Кондратий взял траву у старой Окинь, оттолкнул жену, развязал тряпицу на шее Ивашки и велел Усте промыть рану водой.
Прохор опоясался мечом, снял со стены большой лук и вышел из избы. День еще, солнышко светит, а все одно боязно. На Гридю какая надежда! Спит, поди, в елушках, неторопь.

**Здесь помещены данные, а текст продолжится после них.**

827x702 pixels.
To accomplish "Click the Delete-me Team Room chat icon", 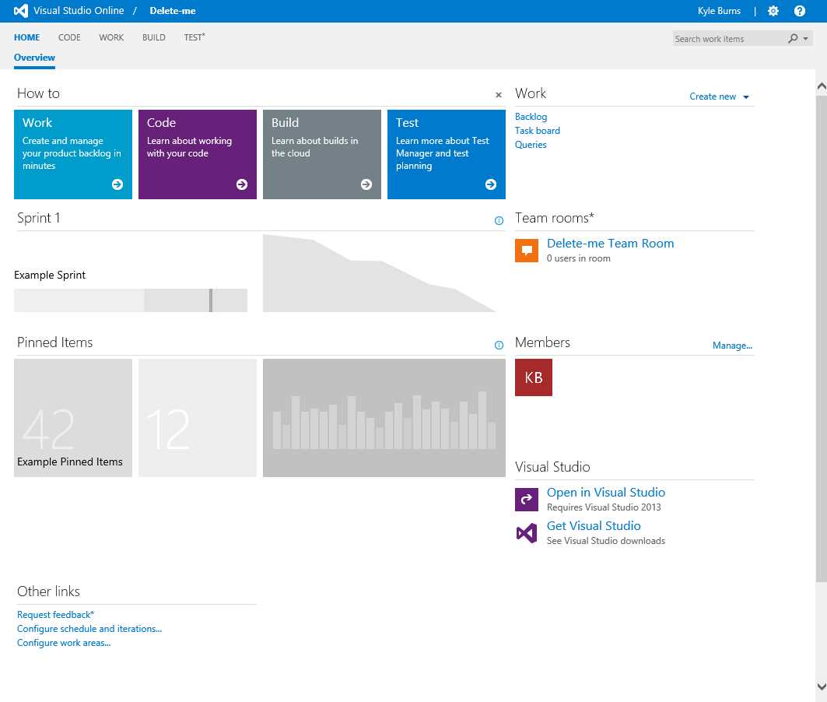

Прохор спустился в лог, перебрел речку. Лошади лежали на траве, как неживые. Он прошел мимо, ни одна и башку не подняла – сморила жара лошадей. Вот и засека. Прохор негромко свистнул.
Из ельника выполз Гридя, приставил ему к брюху рогатину и заорал:
– Живота или смерти?
– Не балуй.
Гридя убрал рогатину и стал жаловаться, что замаяли его мухи и спасу от них нет.
– Пить-то принес? – спросил он Прохора.
– Принес.
В нагревшемся за день ельнике душно, жарко, зато шаманская тропа как на ладони – мышь пробежит, и ту увидишь.
– Слышь, Проша!
– Ну!
– Пошто мы от оштяков Юргана стерегемся?
– Ивашка к ним в кумирницу лазил.
– Вот дурья башка! Ушкуем его тятька прозвал. Ушкуй и есть, чистый разбойник! Спалят нас оштяки.
– Нишкни! Тятька идет!
Кондратий шагал не один, Пера был с ним. Они остановились за елушником, на шаманской тропе, и стали оглядываться. «Нас смекают», – догадался Прохор и вылез к ним на тропу.